§ EXERCISE REQUIREMENTS: After dropping the pictures, give again exactly the lines of the data from its first line through the line with "[button] (178, 50)", which is included as well.

[Start of Attachment]

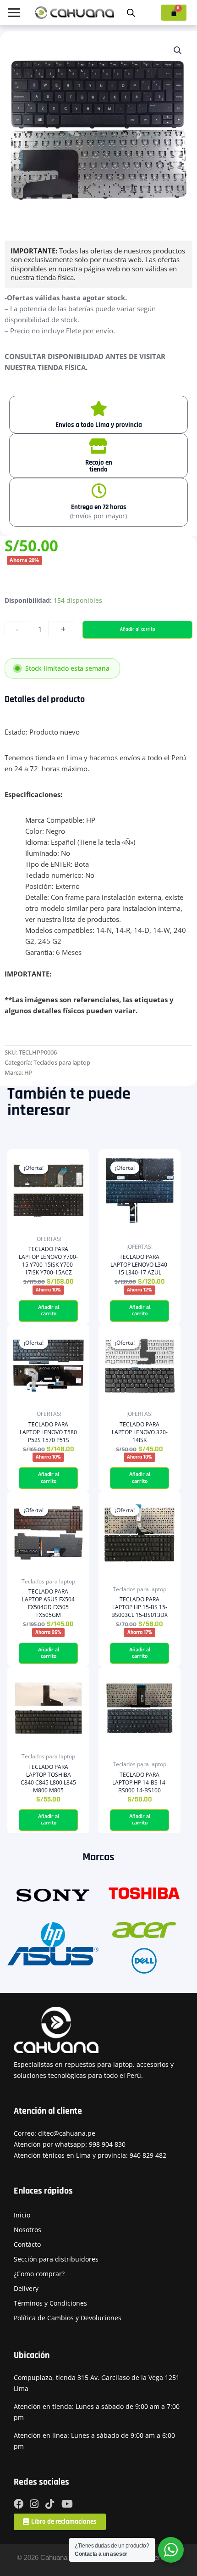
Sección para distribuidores (56, 2259)
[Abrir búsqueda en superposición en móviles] (131, 13)
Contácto (27, 2244)
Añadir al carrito (137, 629)
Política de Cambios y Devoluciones (67, 2317)
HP (28, 1072)
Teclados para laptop (61, 1062)
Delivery (26, 2288)
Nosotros (27, 2229)
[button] (178, 50)
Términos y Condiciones (50, 2303)
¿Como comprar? (39, 2273)
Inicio (22, 2215)
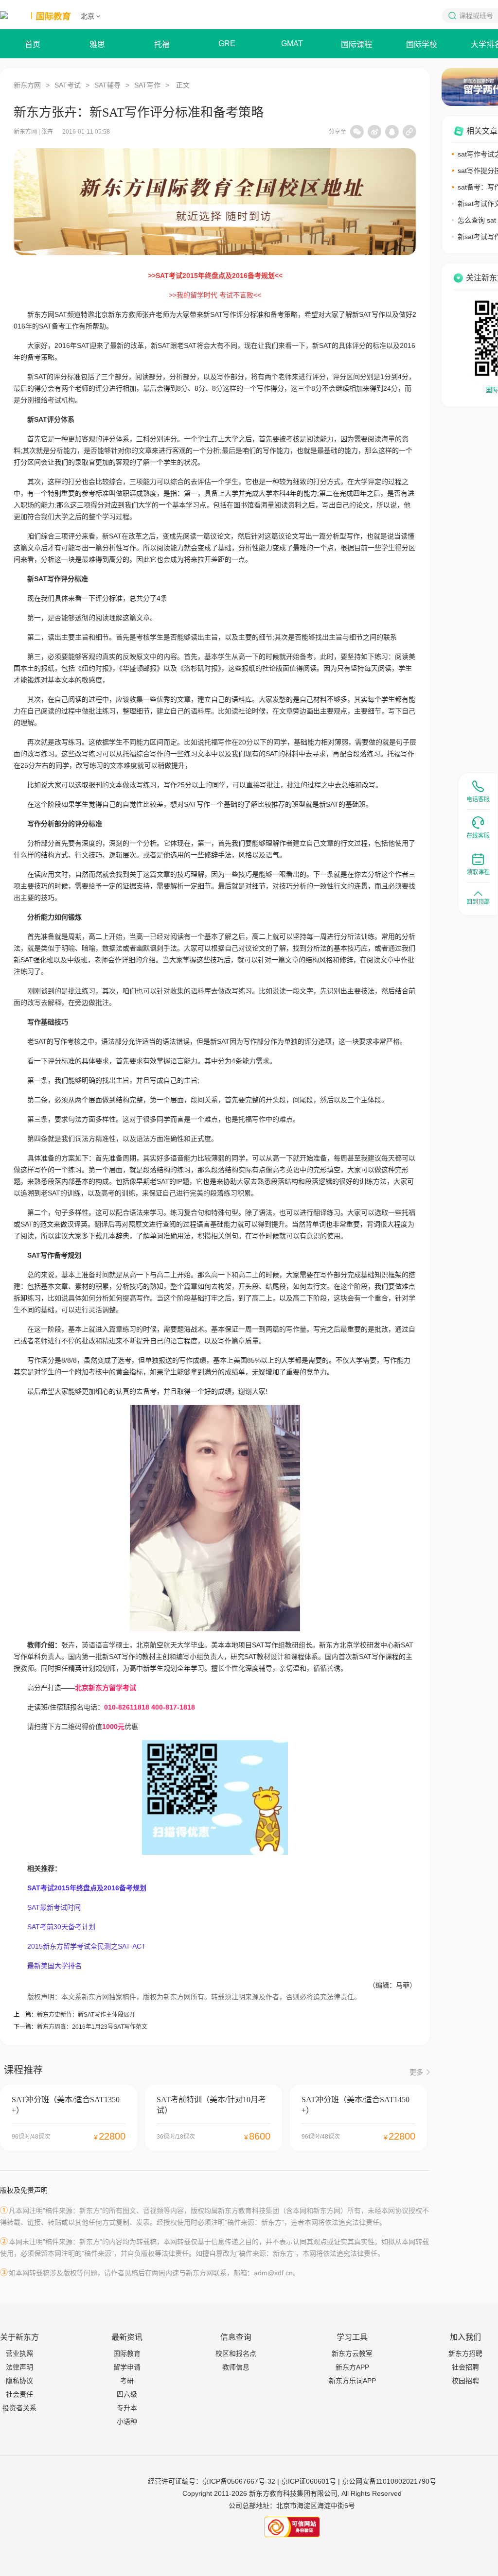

[End of Attachment]

§ TASK OUTPUT:
Sección para distribuidores (56, 2259)
[Abrir búsqueda en superposición en móviles] (131, 13)
Contácto (27, 2244)
Añadir al carrito (137, 629)
Política de Cambios y Devoluciones (67, 2317)
HP (28, 1072)
Teclados para laptop (61, 1062)
Delivery (26, 2288)
Nosotros (27, 2229)
[button] (178, 50)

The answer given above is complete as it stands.